I can confirm is that the file is sent with the correct content-type header and the correct content is sent. If you are seeing errors in your browser, that I cannot troubleshoot as I don’t have access to your browser to do so.

To summarize, I cannot see any errors when I test. Can you send us a HAR recording of the incorrect response? (That or the x-nf-request-id HTTP response header for the incorrect response?)

I don’t think there is an incorrect response, though. However, if there is, please let us know.

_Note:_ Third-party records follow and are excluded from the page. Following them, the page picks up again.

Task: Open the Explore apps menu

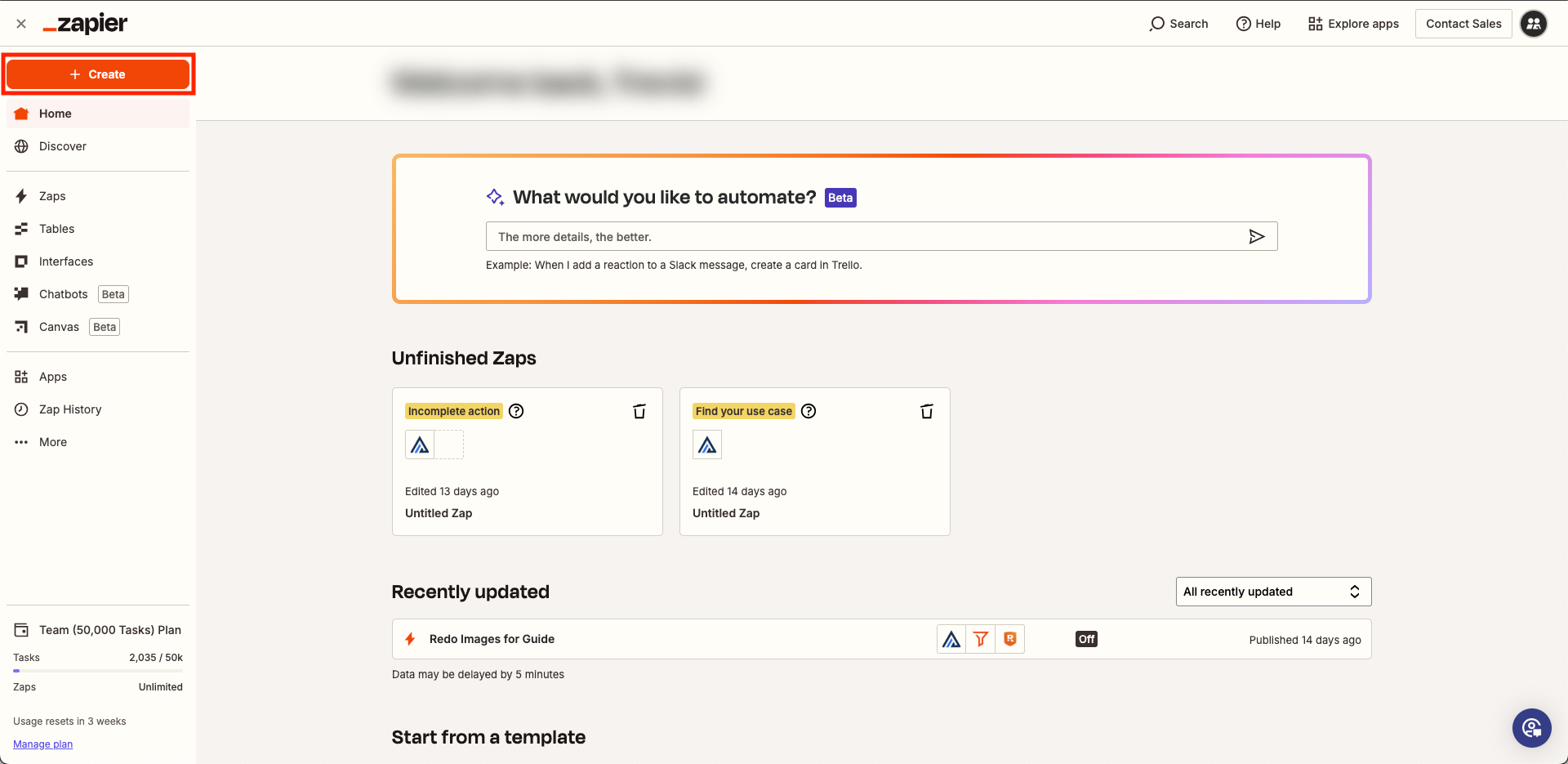Action: pyautogui.click(x=1353, y=24)
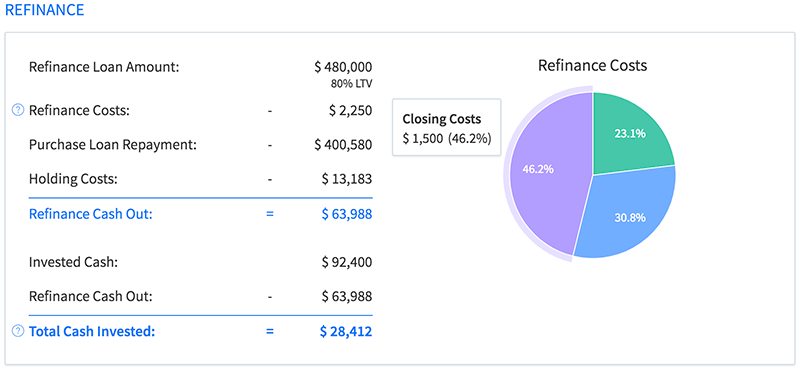Click the $ 92,400 invested cash value
Screen dimensions: 800x370
coord(347,262)
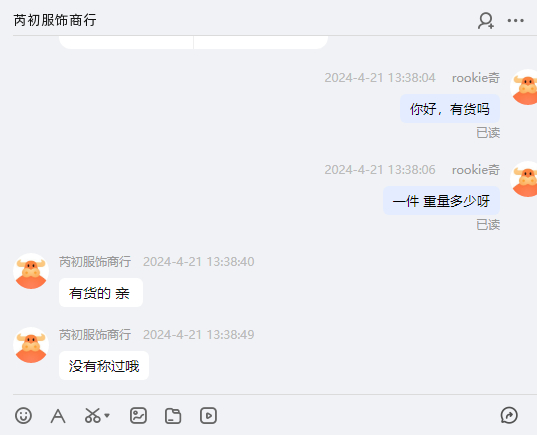Viewport: 537px width, 435px height.
Task: Select the reply bubble "有货的 亲"
Action: tap(101, 293)
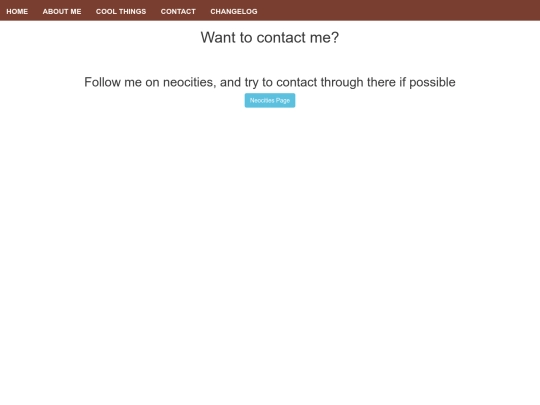Go to the ABOUT ME page
Screen dimensions: 540x405
pyautogui.click(x=62, y=11)
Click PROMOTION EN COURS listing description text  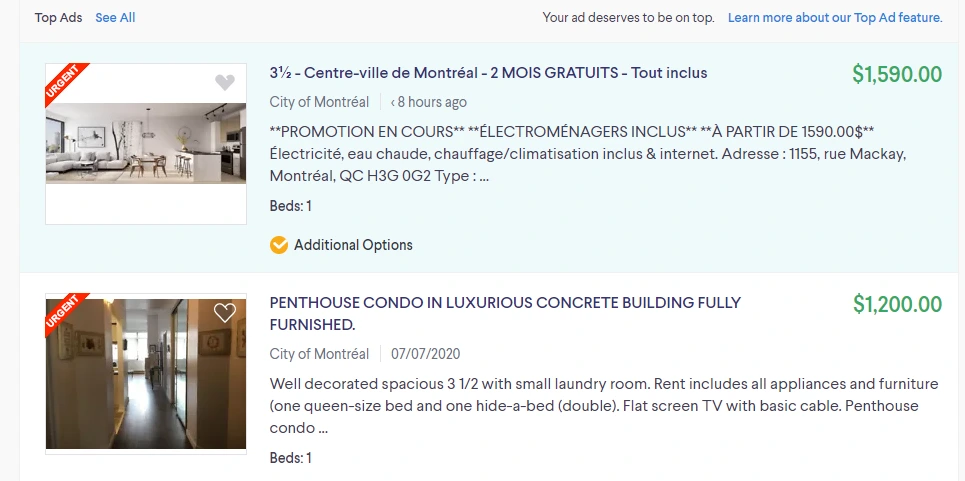pos(588,154)

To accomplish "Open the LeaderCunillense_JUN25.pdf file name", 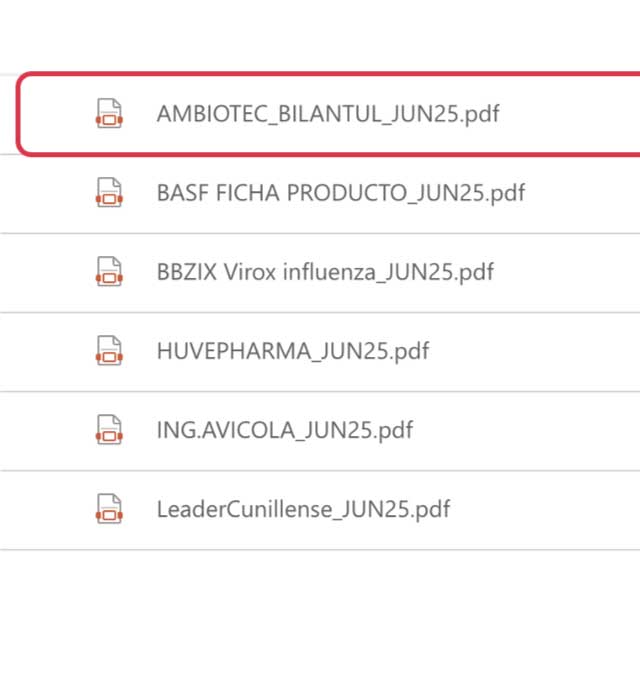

Thanks for taking a look @luke

I guess what’s viewable via the browser isn’t that important, as long as those commands you run return the right results. Also I presume Google will report an error when I submit the sitemap if there is an issue.

I’m glad it’s working, though I want to be sure I have it configured in the most stable way.

Currently there are no rules configured, they are commented out:

#[[headers]]
#  for = "/sitemap.xml"
#  [headers.values]
#    Content-Type = "text/xml"

# RSS feeds
[[headers]]
  for = "/feeds/blog/rss.xml"
  [headers.values]
    Content-Type = "text/xml"

[[headers]]
  for = "/feeds/links/rss.xml"
  [headers.values]
    Content-Type = "text/xml"

[[headers]]
  for = "/feeds/newsletter/rss.xml"
  [headers.values]
    Content-Type = "text/xml"

[[headers]]
  for = "/feeds/podcast/rss.xml"
  [headers.values]
    Content-Type = "text/xml"
    
#[[headers]]
#  for = "/feeds.opml"
#  [headers.values]
#    Content-Type = "text/xml" 

Is the application/xml content type that was returned in your command output some sort of default?

Is it better to configure a rule to ensure things don’t change unexpectedly?

Which is better for xml files: text/xml or application/xml ?

Yes, we have default content-types for a lot of formats, and we don’t plan to change this (as we’re following the current standards). You can choose to specify it explicitly, though that’s not required.

Your final question is answered here: rest - What’s the difference between text/xml vs application/xml for webservice response - Stack Overflow

Thanks for the help on this thread.

I managed to get Google Search Console to parse the sitemap, looks like no errors reported.

See screenshot attached to this email, replying via email because thread content isn’t currently loading on the website.